(Beginning of Records for the exercise)

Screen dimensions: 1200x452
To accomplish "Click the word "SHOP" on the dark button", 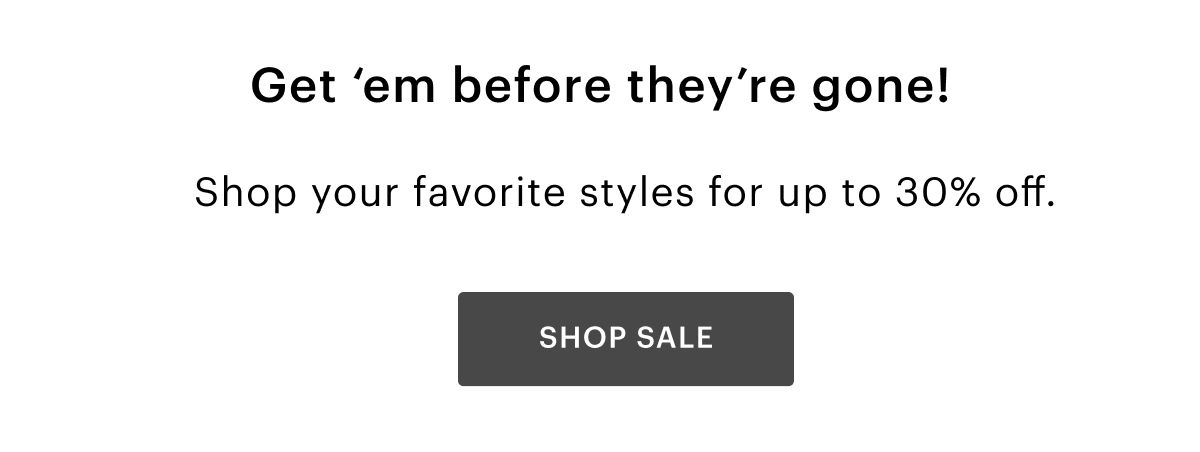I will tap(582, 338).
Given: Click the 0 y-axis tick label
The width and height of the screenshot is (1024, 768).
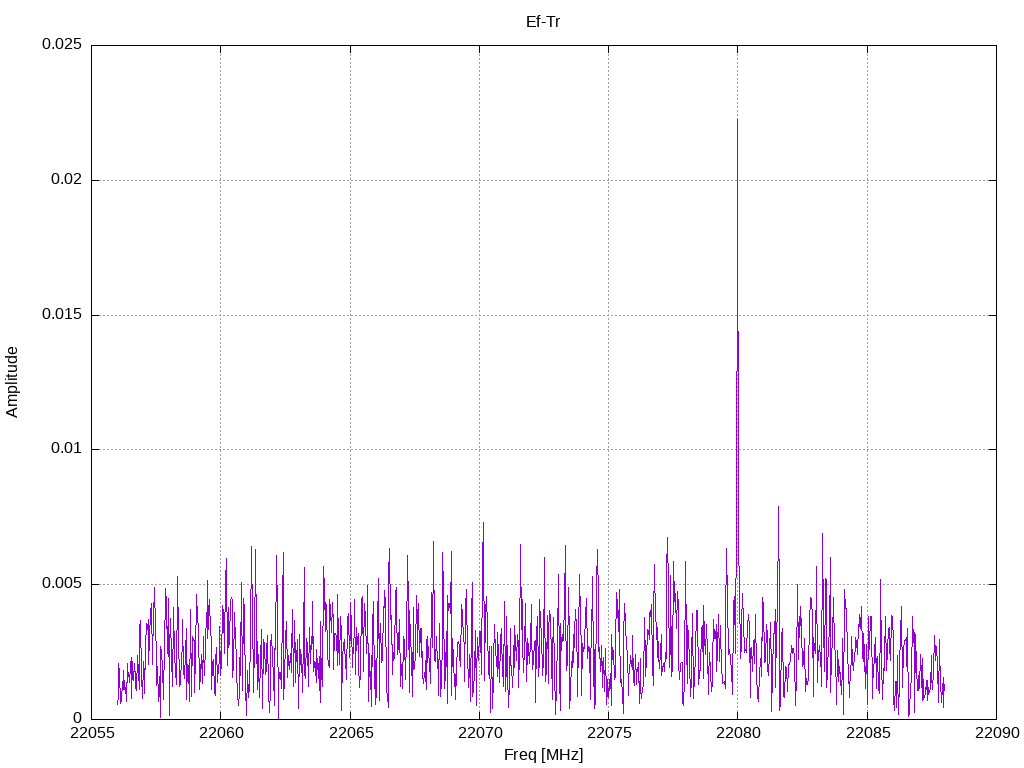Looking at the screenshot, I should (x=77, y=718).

(End of Records for the exercise)
(Beginning of Records for the exercise)

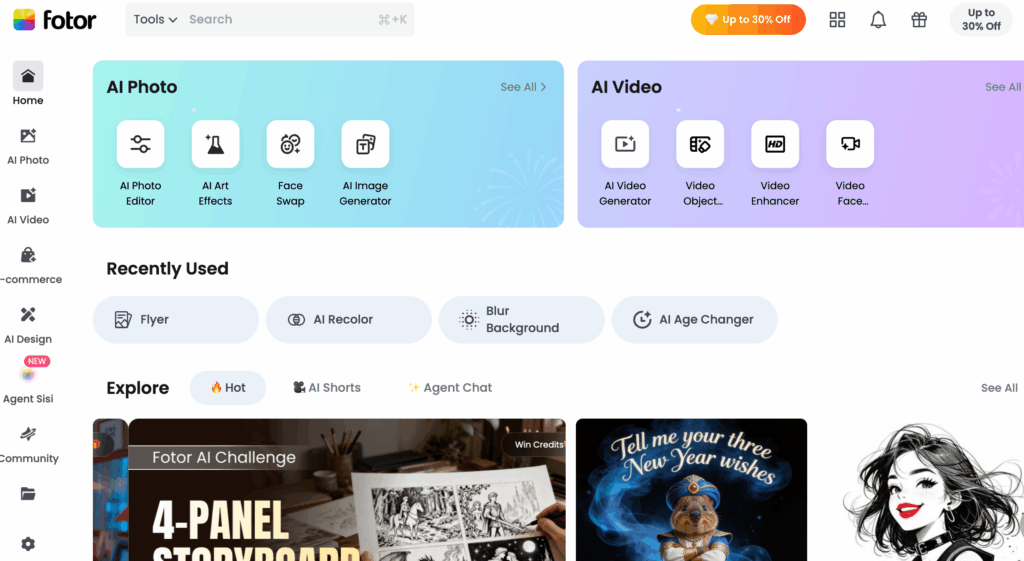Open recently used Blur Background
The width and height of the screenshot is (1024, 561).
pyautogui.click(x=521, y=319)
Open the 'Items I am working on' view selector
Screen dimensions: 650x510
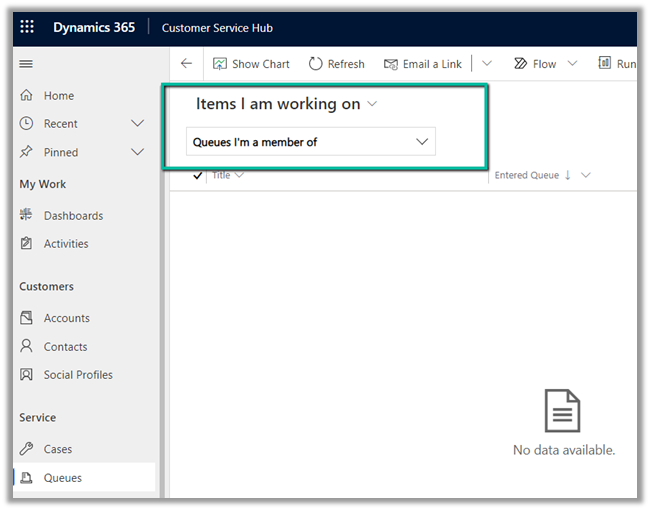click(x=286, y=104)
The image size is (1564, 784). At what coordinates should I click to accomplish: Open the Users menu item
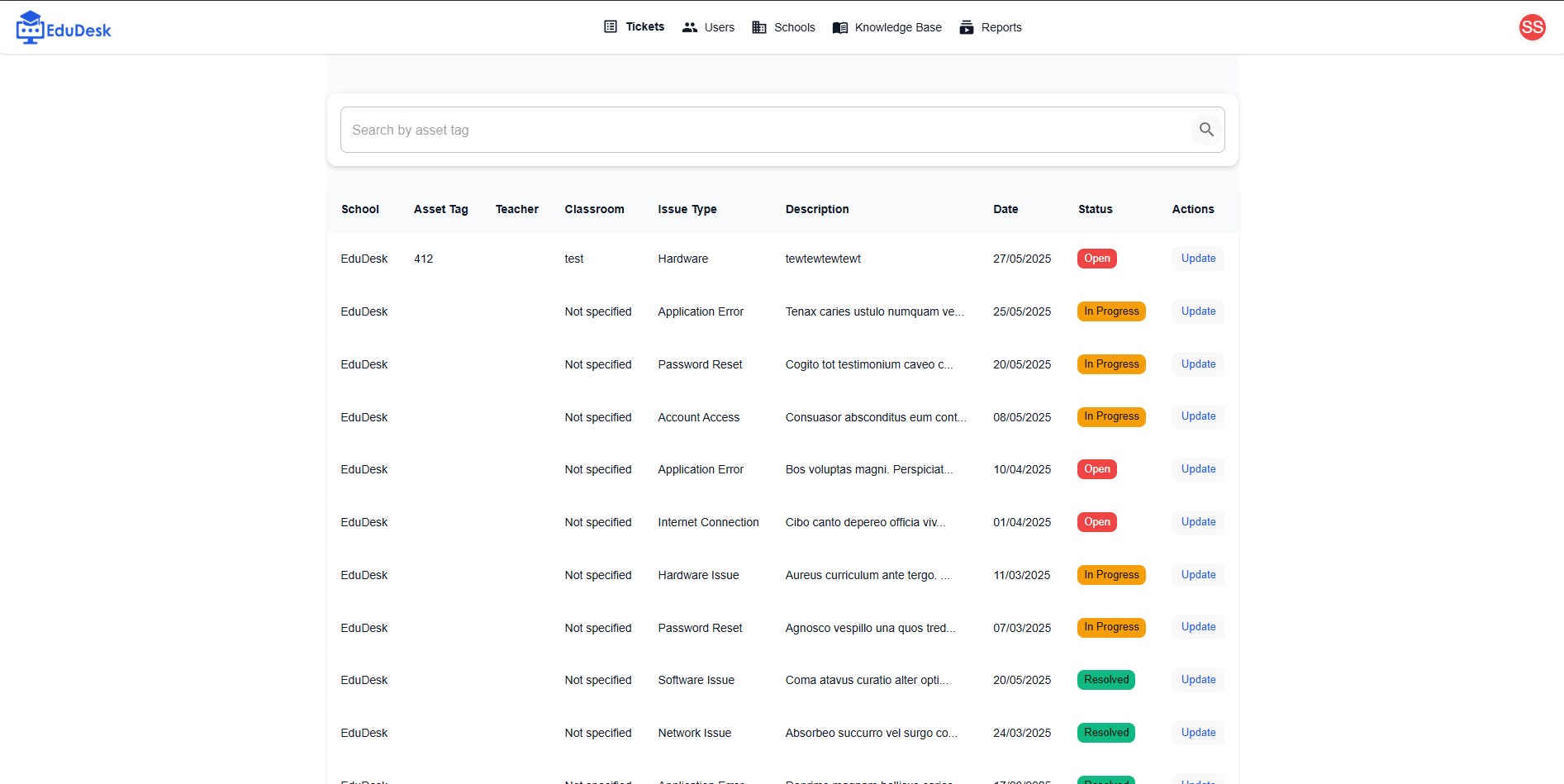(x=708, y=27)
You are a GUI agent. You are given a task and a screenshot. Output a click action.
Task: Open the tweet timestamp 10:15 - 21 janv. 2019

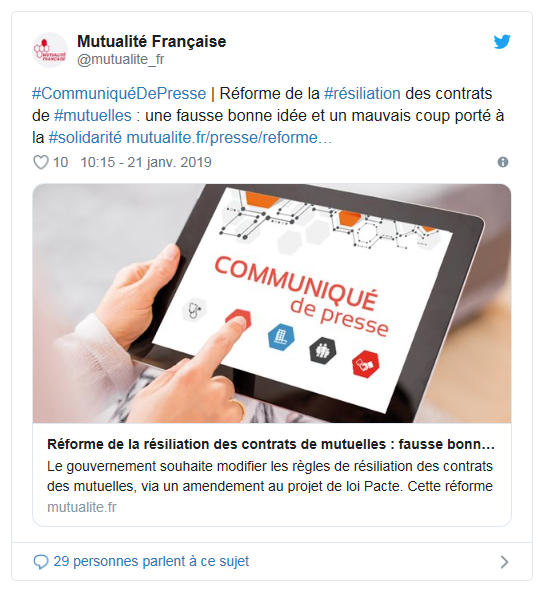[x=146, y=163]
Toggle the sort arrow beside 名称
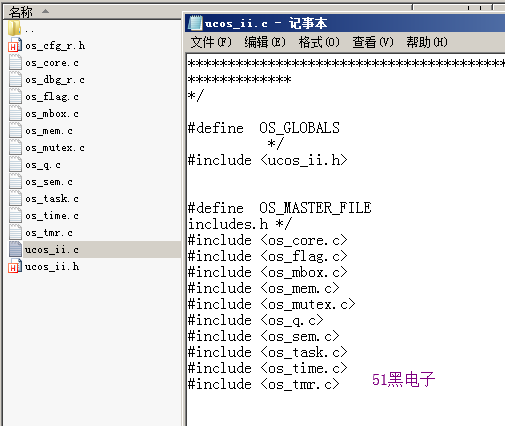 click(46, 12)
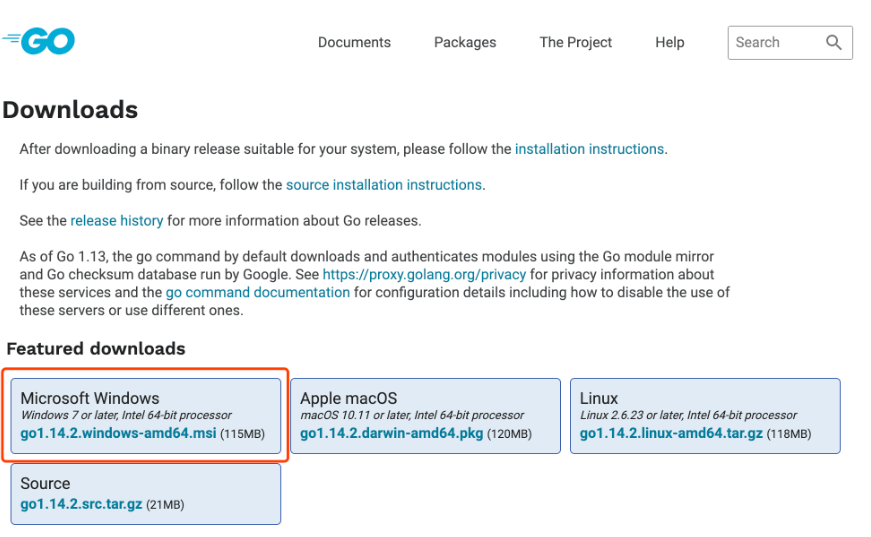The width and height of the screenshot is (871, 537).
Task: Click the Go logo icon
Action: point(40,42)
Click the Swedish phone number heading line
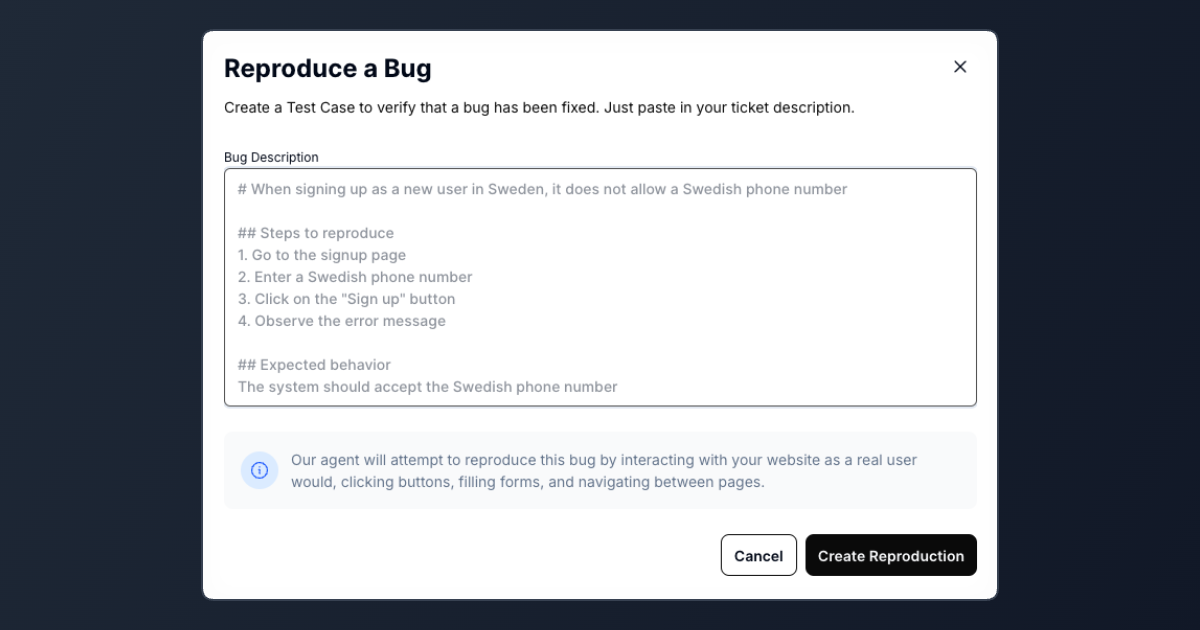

(End of Records for the exercise)
(Beginning of Records for the exercise)

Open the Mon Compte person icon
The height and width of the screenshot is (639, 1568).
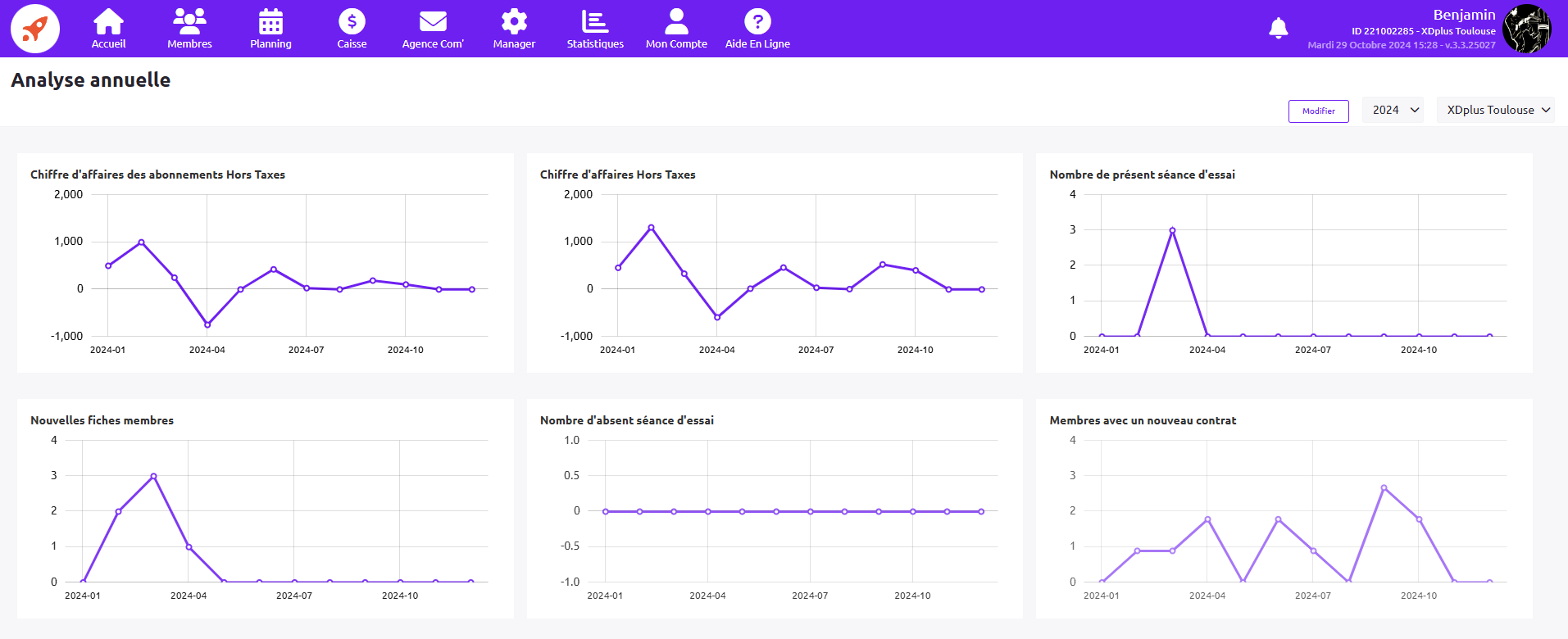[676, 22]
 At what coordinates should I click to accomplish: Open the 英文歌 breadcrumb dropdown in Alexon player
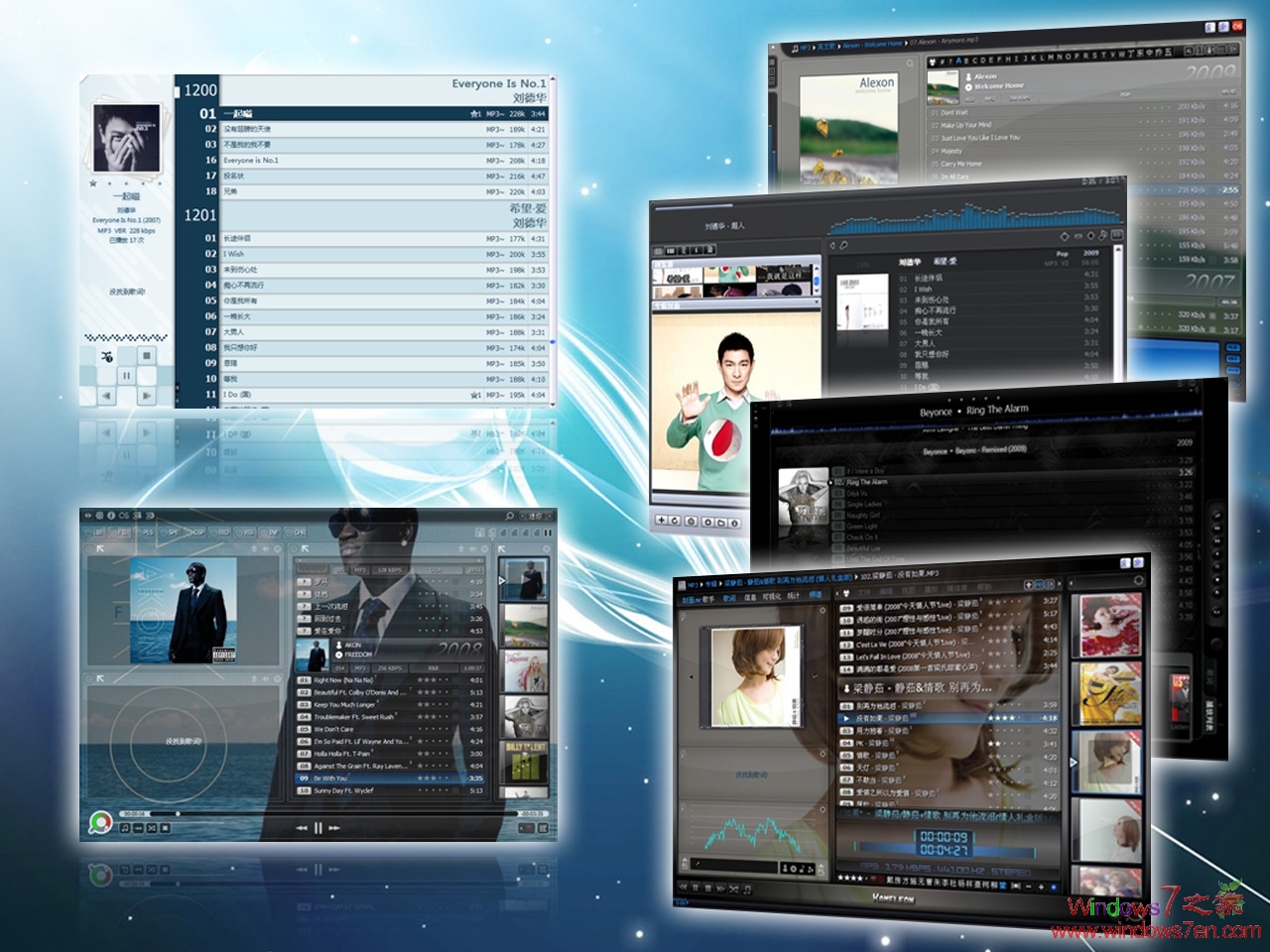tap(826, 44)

(End of Records for the exercise)

# [What the exercise asks]
What's needed is an exact copy of the records above from the line containing "Task: Open the" down to the line containing "Click the Swedish phone number heading line", both included, without any pictures.

# [Solution for this task]
Task: Open the tweet timestamp 10:15 - 21 janv. 2019

[x=146, y=163]
Toggle the sort arrow beside 名称
 click(46, 12)
The width and height of the screenshot is (871, 537).
Task: Click the Go logo icon
Action: point(40,42)
Click the Swedish phone number heading line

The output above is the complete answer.